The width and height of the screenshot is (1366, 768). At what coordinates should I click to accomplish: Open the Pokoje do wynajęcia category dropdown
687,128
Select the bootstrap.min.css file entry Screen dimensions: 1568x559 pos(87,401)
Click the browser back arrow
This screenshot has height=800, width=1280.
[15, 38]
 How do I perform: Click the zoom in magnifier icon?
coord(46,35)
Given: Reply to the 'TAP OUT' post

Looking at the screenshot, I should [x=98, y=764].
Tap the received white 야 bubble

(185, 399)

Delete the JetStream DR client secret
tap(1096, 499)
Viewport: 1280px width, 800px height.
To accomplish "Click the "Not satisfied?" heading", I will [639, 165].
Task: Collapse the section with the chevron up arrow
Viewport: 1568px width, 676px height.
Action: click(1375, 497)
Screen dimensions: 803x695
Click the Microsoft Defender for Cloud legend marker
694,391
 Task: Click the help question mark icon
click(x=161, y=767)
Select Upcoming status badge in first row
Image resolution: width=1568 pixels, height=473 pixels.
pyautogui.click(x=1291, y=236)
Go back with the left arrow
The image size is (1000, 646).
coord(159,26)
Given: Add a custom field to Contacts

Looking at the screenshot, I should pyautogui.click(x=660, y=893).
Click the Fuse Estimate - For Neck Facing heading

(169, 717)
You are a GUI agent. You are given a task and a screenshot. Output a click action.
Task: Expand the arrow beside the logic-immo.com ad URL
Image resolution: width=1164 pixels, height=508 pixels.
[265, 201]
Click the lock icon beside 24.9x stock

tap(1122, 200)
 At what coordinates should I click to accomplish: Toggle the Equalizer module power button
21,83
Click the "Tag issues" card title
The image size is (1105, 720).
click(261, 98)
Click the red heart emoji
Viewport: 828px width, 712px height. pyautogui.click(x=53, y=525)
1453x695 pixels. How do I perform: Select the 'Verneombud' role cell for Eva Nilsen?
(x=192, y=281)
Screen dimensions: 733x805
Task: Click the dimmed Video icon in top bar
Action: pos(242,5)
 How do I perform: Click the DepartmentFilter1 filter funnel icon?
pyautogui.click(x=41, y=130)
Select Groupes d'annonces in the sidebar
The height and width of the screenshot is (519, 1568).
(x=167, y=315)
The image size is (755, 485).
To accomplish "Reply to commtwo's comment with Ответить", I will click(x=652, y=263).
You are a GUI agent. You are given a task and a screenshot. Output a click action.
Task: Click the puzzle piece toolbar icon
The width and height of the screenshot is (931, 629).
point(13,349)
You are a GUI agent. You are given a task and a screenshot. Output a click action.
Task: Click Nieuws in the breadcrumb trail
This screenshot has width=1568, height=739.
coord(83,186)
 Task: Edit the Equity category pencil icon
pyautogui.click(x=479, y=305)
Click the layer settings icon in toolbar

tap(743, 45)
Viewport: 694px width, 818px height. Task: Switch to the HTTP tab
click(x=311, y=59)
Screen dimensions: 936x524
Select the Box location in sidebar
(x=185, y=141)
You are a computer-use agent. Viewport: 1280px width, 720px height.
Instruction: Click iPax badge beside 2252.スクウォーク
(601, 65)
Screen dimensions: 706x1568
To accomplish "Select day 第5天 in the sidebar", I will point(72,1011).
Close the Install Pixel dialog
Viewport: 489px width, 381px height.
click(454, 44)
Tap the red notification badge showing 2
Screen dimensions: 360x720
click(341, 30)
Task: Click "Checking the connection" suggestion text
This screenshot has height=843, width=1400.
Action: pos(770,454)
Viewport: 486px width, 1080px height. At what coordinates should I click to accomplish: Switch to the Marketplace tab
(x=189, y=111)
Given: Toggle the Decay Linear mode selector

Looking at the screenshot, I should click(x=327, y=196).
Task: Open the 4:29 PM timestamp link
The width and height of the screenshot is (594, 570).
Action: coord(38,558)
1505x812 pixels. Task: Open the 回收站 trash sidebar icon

→ **SHORT EXERCISE**
Reproduce unchanged the stretch of the listing above, from the line containing "1453x695 pixels. How" through the line containing "click(x=311, y=59)".

→ **SOLUTION TO THIS PROBLEM**
1453x695 pixels. How do I perform: Select the 'Verneombud' role cell for Eva Nilsen?
(x=192, y=281)
Screen dimensions: 733x805
Task: Click the dimmed Video icon in top bar
Action: pos(242,5)
 How do I perform: Click the DepartmentFilter1 filter funnel icon?
pyautogui.click(x=41, y=130)
Select Groupes d'annonces in the sidebar
The height and width of the screenshot is (519, 1568).
(x=167, y=315)
The image size is (755, 485).
To accomplish "Reply to commtwo's comment with Ответить", I will click(x=652, y=263).
You are a GUI agent. You are given a task and a screenshot. Output a click action.
Task: Click the puzzle piece toolbar icon
The width and height of the screenshot is (931, 629).
point(13,349)
You are a GUI agent. You are given a task and a screenshot. Output a click action.
Task: Click Nieuws in the breadcrumb trail
This screenshot has width=1568, height=739.
coord(83,186)
 Task: Edit the Equity category pencil icon
pyautogui.click(x=479, y=305)
Click the layer settings icon in toolbar

tap(743, 45)
Viewport: 694px width, 818px height. Task: Switch to the HTTP tab
click(x=311, y=59)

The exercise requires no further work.